- Record excerpts -
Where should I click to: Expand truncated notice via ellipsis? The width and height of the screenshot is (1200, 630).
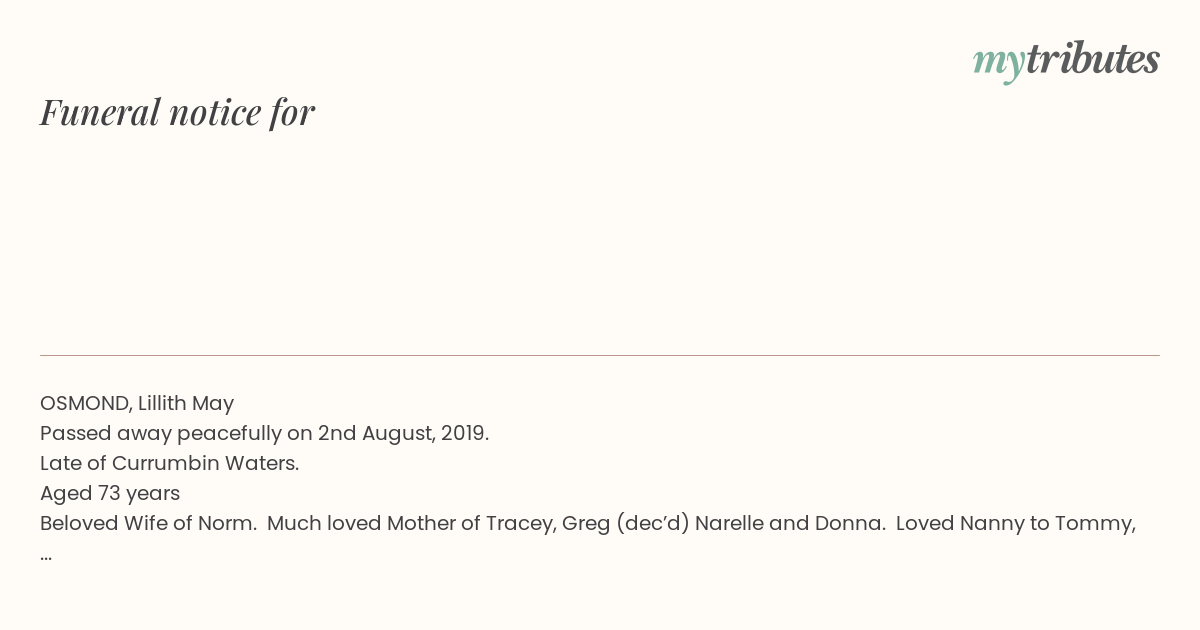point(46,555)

---

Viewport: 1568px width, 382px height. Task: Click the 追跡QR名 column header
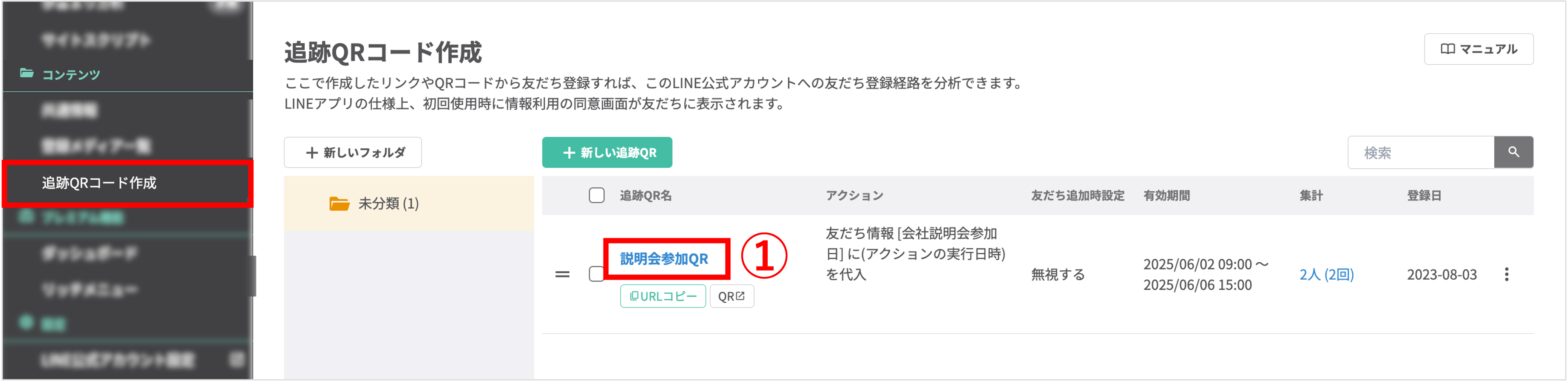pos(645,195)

--

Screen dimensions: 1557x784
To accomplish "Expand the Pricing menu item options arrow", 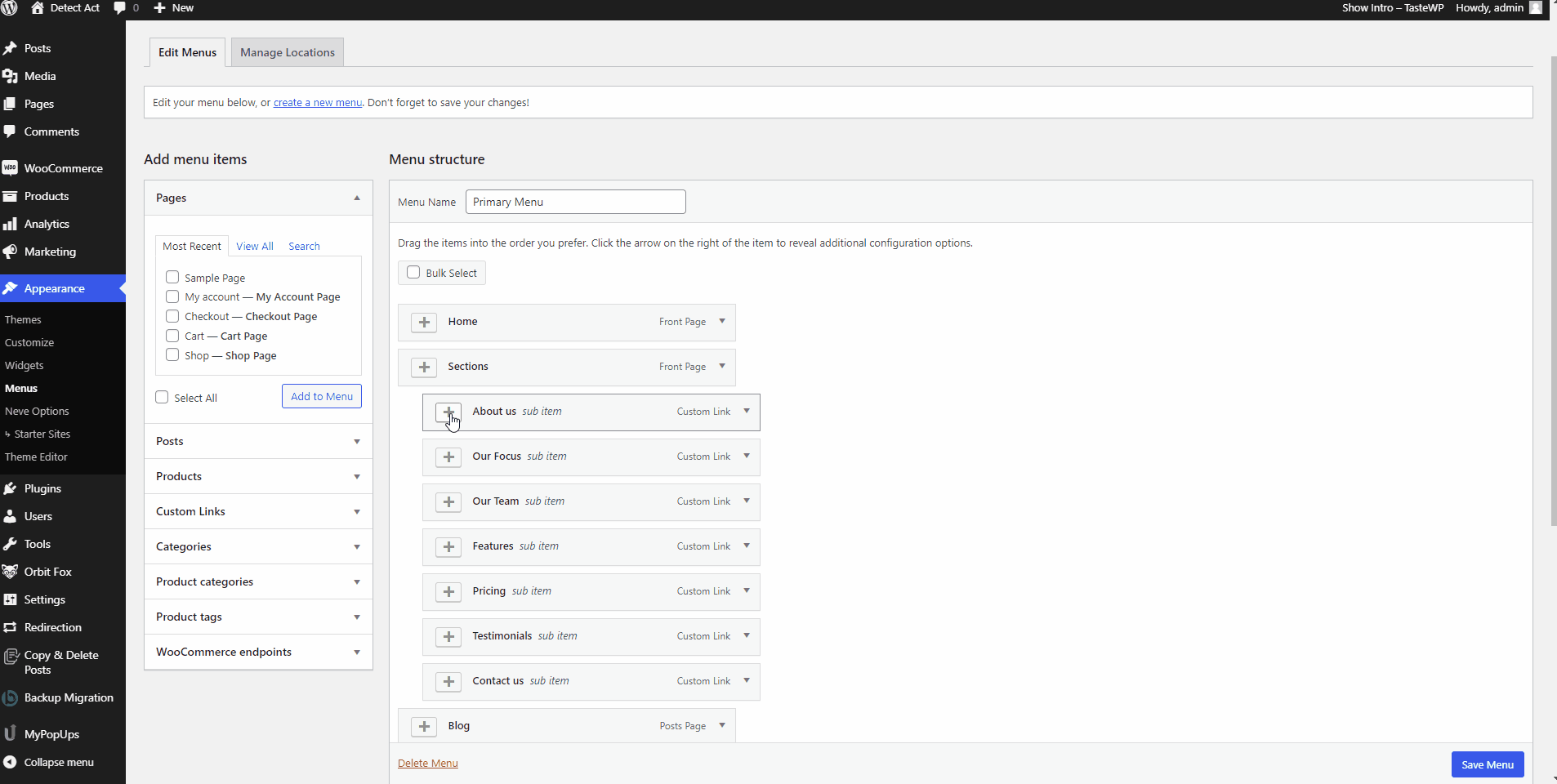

- Work to complete -
Output exactly the lines above, from the line with "Screen dimensions: 1557x784" to the line with "the Pricing menu", both included; skip the pictures.

- Answer box -
Screen dimensions: 1557x784
To accomplish "Expand the Pricing menu item options arrow", 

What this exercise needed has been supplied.